--- READING TEXT ---
2. Can’t cook, won’t cook: How the hell is this person a chef? They must be Head chef’s best mate/lover or a family connection. We’ve all worked with a chef like this. Never seems to get found out. Am I the only one seeing this? The flip side to this, is being a chef, in a kitchen you feel is way out of your league and you are praying not to get busted. Keep your head down and pretend you know how to use a that Centrifuge machine thingy.... “I’m a chef, not a lab technician”.

3. Name Dropper: Loves to name drop. Slides in to most conversations with how they worked with Gordon, Heston or Angela. Yes mate, you told me that already! It’s nice to be proud of your previous employers achievements, lets see what YOU can do!

4. Pastry: The corner of the kitchen where the dark arts are performed. Never make eye contact with an expert pastry chef. They will steal you soul and turn you into an exceptional Bavarois.

--- AVAILABLE DATA ---
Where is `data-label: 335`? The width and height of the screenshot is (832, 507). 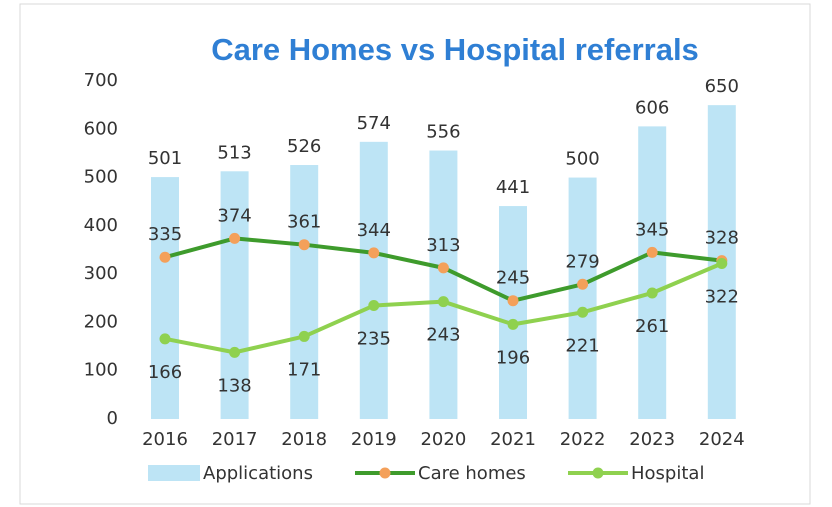
data-label: 335 is located at coordinates (165, 234).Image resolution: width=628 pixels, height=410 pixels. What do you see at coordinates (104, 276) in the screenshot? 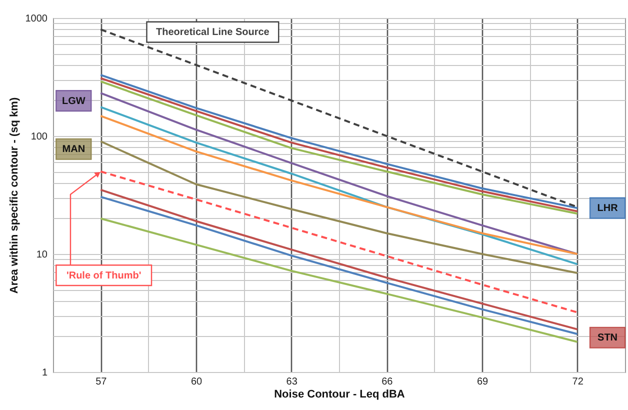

--- TASK SET ---
1 - List the heading of each numbered entry in the text on kitchen characters.
2 - Resume the text on kitchen characters after its final sentence.

--- WRITTEN ANSWERS ---
1 - Can't cook, won't cook; Name Dropper; Pastry

2 -
5. Young gun: All ideas and enthusiasm. Still in their first months of full time employment. No relationship or family concerns. Says yes to all the extra shifts without fuss. The older, more experienced chefs take great pleasure in watching stitching coming undone in this newbie! Slowly becoming bitter and the realisation of “this is my life now” taking grip of their passion. This is the point where they must be nurtured and shown pacing strategies to avoid burn out. Too many are left to fend for themselves and leave the industry in the first few years. Sad but true.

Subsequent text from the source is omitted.